Stored data:
★ ★ ★
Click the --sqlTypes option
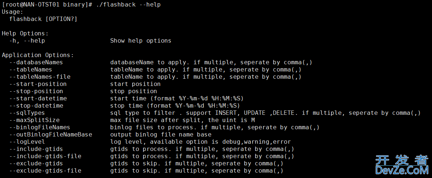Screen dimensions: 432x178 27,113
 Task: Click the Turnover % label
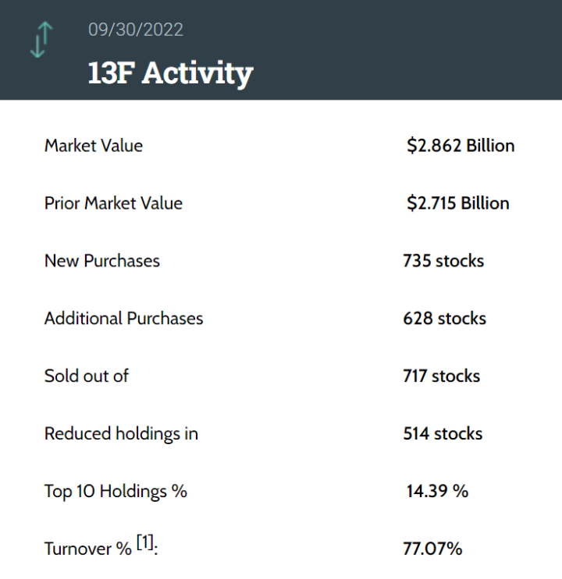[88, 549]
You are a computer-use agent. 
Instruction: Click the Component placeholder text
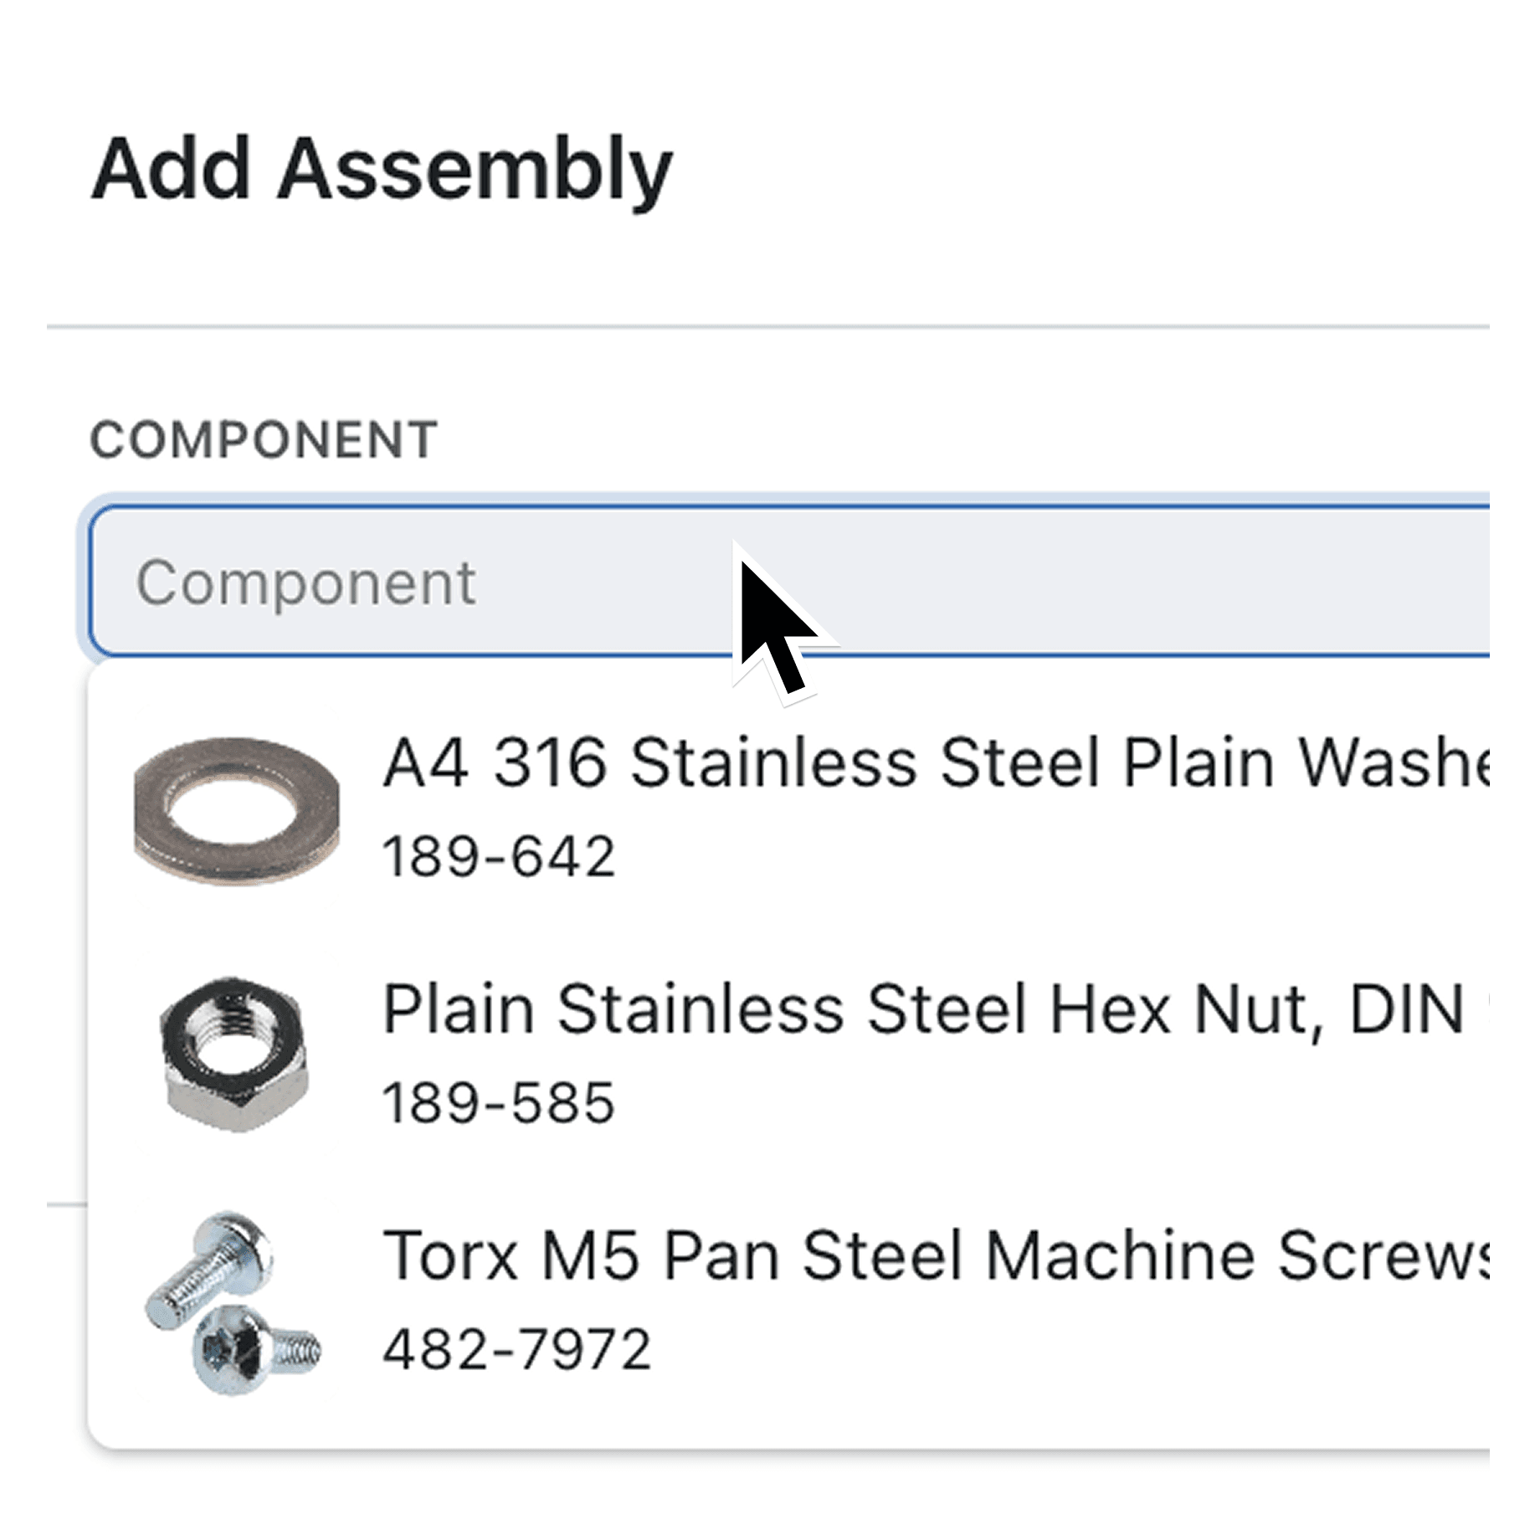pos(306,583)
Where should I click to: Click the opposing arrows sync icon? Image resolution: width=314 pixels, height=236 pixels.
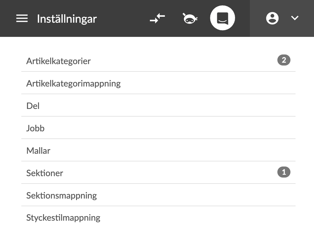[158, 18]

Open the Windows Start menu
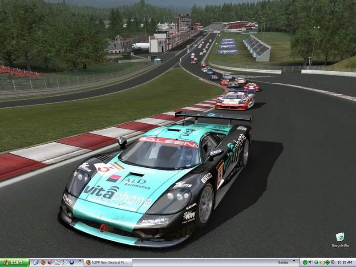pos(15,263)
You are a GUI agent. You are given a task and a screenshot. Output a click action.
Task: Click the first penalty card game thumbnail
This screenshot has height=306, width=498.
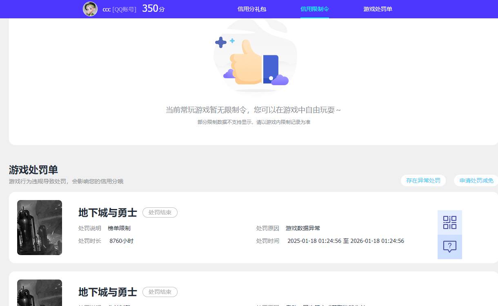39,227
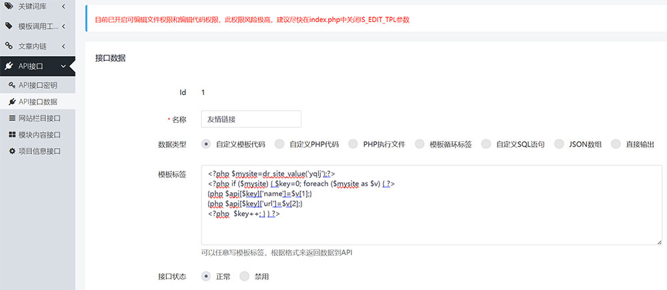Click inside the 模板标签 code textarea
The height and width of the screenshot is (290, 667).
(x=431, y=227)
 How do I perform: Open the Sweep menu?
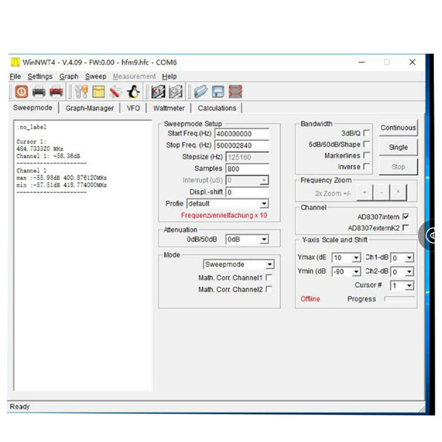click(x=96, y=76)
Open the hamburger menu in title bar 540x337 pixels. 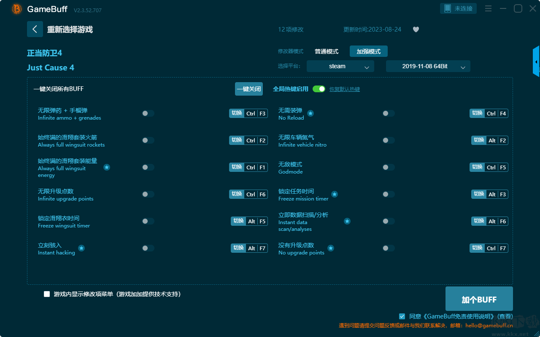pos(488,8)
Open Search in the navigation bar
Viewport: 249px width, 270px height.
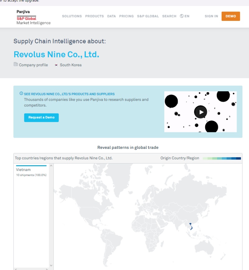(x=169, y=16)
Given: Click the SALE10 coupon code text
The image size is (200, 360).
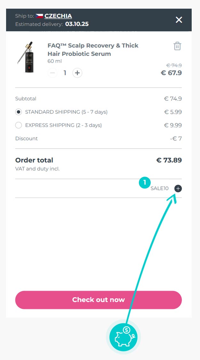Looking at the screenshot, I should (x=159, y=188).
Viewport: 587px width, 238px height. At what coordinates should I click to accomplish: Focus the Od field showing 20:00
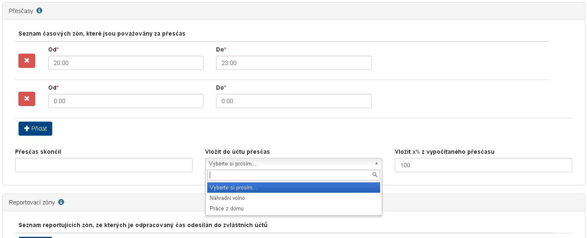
★ ★ ★
Please set down only the lines from the one containing "Viewport: 249px width, 270px height." through the end of the entries, exactly as they stand, both ends included and with no pictures.

Viewport: 249px width, 270px height.
(x=169, y=16)
Given: Click the SALE10 coupon code text
The image size is (200, 360).
Looking at the screenshot, I should (x=159, y=188).
Viewport: 587px width, 238px height. At what coordinates should I click to accomplish: Focus the Od field showing 20:00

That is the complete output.